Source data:

══════════

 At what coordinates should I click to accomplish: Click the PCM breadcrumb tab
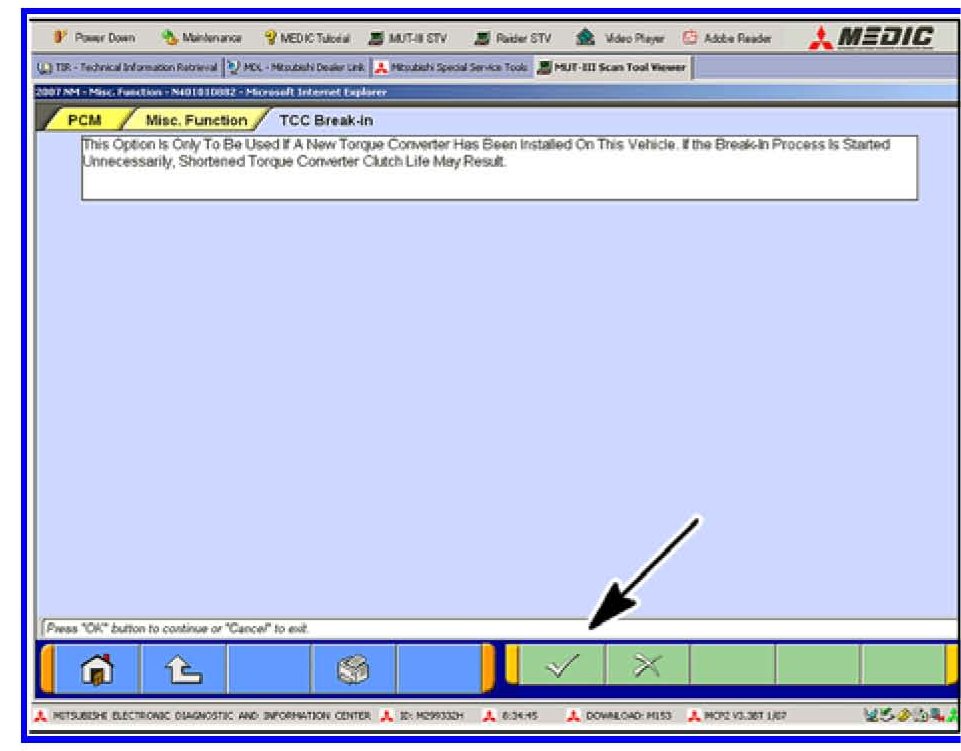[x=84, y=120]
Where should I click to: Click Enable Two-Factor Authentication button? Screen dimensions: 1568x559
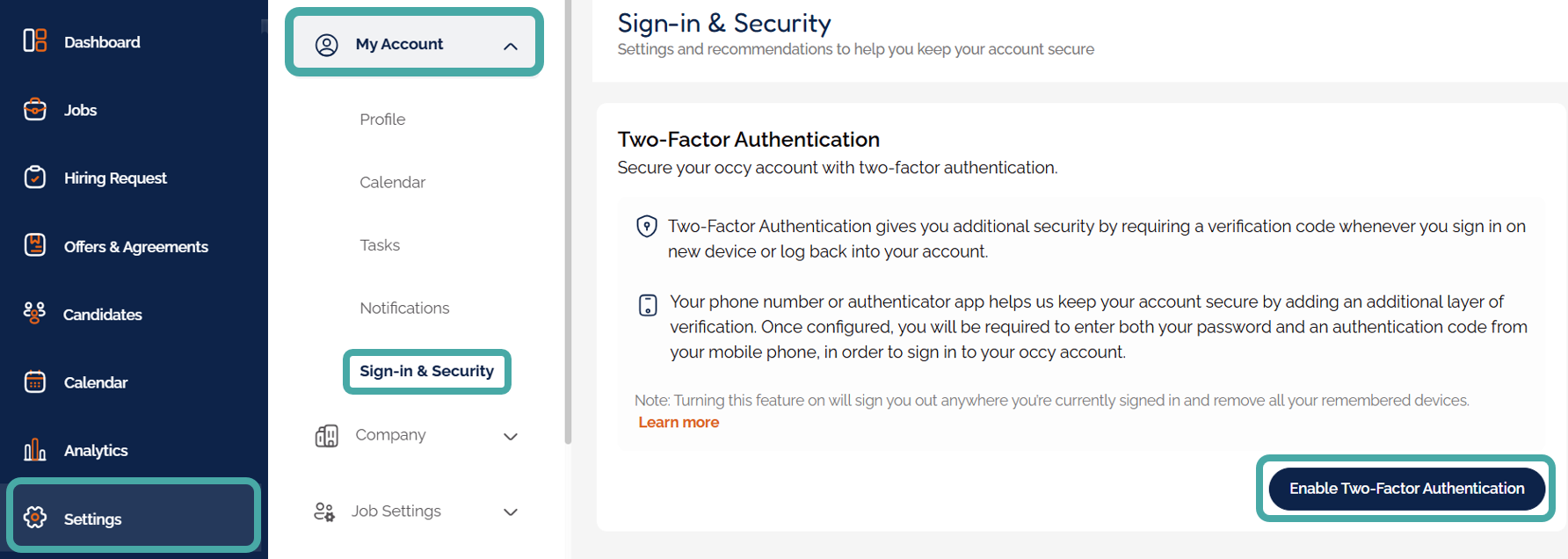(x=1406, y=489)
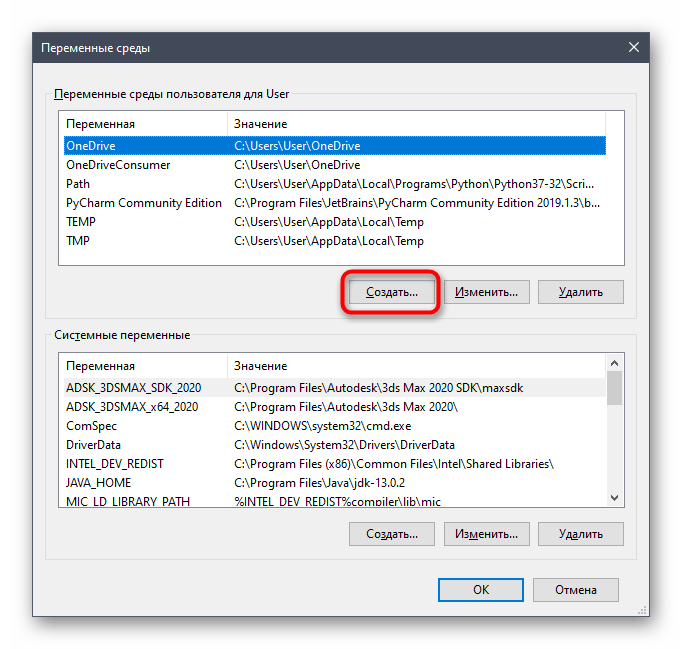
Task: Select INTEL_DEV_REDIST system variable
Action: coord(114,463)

══════════

- [Exercise aim] Using the records above, copy exactly and only the lines from the line with "Where should I" through the end, both included; leave every picture out.

- [Result for this exercise]
Where should I click to: Click Enable Two-Factor Authentication button? Screen dimensions: 1568x559
(x=1406, y=489)
Task: Select INTEL_DEV_REDIST system variable
Action: coord(114,463)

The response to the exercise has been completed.